The Erasmus House also contains two unique green gardens that serve as medicinal and philosophical green spaces. The medicine garden is a botanical portrait of Erasmus the humanist, home to about 100 plants from the 16th century, which Erasmus used to treat himself for illness. The philosophical garden contains several plants and flowers that Erasmus saw during his numerous journeys.
The former home of the Beguines, Catholic lay sisters and mostly widows of Crusaders, this particular beguinage located in Anderlecht was one the smallest in Belgium. It is composed of two buildings, one from the 16th and the other from the 18th century, which are grouped around a garden from where you have a view of the Collegiate Church of Saints Peter and Guidon. The Museum was set up in 1930, and it houses a collection of objects of archaeological interest, religious art and a local history collection, which documents a thousand years of Anderlecht history.
One of the most remarkable Gothic-style churches in the Brussels Region. Built between the 14th and 16th centuries, this particular building is dedicated to St. Peter and Guido van Anderlecht, a local farmer’s son who went on a pilgrimage to Jerusalem and Rome. The Romanesque crypt, situated beneath the choir, is one of the oldest and most interesting in the country, as it contains a monument formed from an ancient tombstone, which dates back to the 11th and 12th centuries, known as the Saint Guidon tombstone. The church also contains a rich collection of funerary monuments and numerous works of art.
The monument honors the Jews who were deported from Belgium to concentration camps in the East. Moreover, it commemorates the six million Jews murdered in the Holocaust. This monument was inaugurated in 1970, and it can also be used as a roofless synagogue.
The Abattoir Market is all-in-one. Flea market, food market, antique market and cultural spot. The multicultural, colorful stalls and the enormous variety of products guarantee a delightful experience. And under the surface of the market hall is a remarkable underground area know as the Cellars, which is a magnificent space composed of handcrafted pillars and vaults from the 19th century. Both the market and cellars make excellent choices for hosting your next event.

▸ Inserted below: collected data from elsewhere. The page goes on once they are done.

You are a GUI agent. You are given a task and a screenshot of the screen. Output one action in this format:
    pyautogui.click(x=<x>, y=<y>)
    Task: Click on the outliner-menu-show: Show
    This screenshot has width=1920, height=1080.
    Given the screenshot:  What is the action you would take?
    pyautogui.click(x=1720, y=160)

The Boeremet, unique after-work party spot, is a place where atmosphere and gastronomy meet each other. After a long day at work all you need is a cozy atmosphere, with a DJ and lots of food and drink, every Thursday from 5pm to 10pm. If you are looking for an original event location, The Cellars is the right place for you. This 20th-century basement organizes numerous events, from parties, seminars, and fairs, to grand balls, gala dinners, and exhibitions.
This historical monument stands on top of a hill in Anderlecht and it is the only working windmill in the Brussels region. The Luizenmolen mill is a replica of its forerunner, which was relocated to Anderlecht in 1864. Every 2nd and 4th Sunday of the month, from 2pm to 5pm, you can discover how this mill works and how flour was traditionally made. In addition, since 1999 an annual folkloric festival is held here every June.